In October 2017, State Department spokesperson (now UN Ambassador-elect) Heather Nauert, clarified that America's decision had not been taken lightly - citing continuing anti-Israel bias at UNESCO and the need for fundamental reform in the organization.
Advertisement
UNESCO anti-Israel decisions since "Palestine" was admitted to UNESCO membership have included:
- 2012 – 8 resolutions condemning Israel, 1 condemning Syria and 0 other countries.
- 2013 - 6 condemning Israel and 0 other countries
- January 2014 – Cancelling an exhibition at UNESCO's Paris headquarters on the Jewish presence in the land of Israel
- October 2016 - Disregarding any Jewish ties to the Temple Mount - only referring to it by its Muslim names – then several weeks later - passing a softer version of the resolution that referred to the Western Wall by its Jewish name - though still ignoring Judaism's ties to the site.
- July 2017 - Designating Hebron and the two adjoined shrines at its heart - the Jewish Tomb of the Patriarchs and the Muslim Ibrahimi Mosque - as a "Palestinian World Heritage Site in Danger".
UNESCO's admission of "Palestine" to membership breached Article II (2) of UNESCO's Constitution which only allows States to be admitted to UNESCO. "Palestine" was not a state under the criteria laid down under international law by the 1933 Montevideo Convention.
107 states voted to admit "Palestine" whilst the remaining 86 voted "No", "abstained" or "did not vote".
UNESCO's legally questionable decision was never referred by UNESCO to the International Court of Justice or an arbitral tribunal for confirmation under Article XIV (2) of UNESCO's Constitution.
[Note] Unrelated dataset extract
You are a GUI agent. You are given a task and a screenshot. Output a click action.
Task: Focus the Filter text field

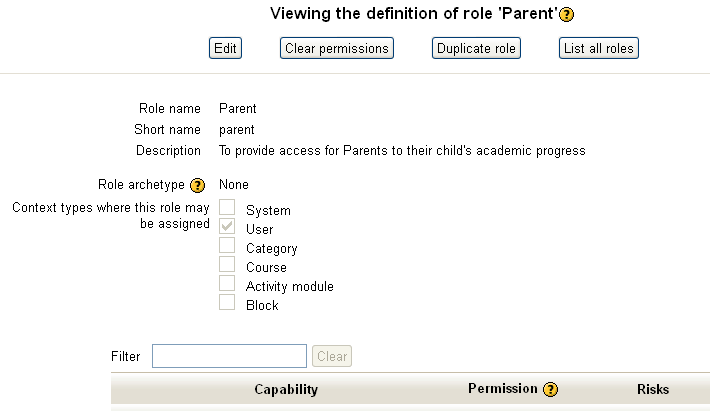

Given what has transpired – such failure was a monumental misjudgement.
Advertisement
President Trump's National Security Adviser - John Bolton - recently exposed the fiction that there is a legally-constituted state called "Palestine":
[Palestine] is not a state… It does not meet the customary international law test of statehood. It doesn't control defined boundaries. It doesn't fulfill the normal functions of government…calling it the so-called 'State of Palestine' defines exactly what it has been - a position that the United States government has pursued uniformly since 1988 when the 'Palestinian' Authority declared itself to be the state of 'Palestine.' We don't recognize it as the state of 'Palestine.' We have consistently across Democratic and Republican administrations opposed the admission of 'Palestine' to the United Nations as a state, because it's not a state.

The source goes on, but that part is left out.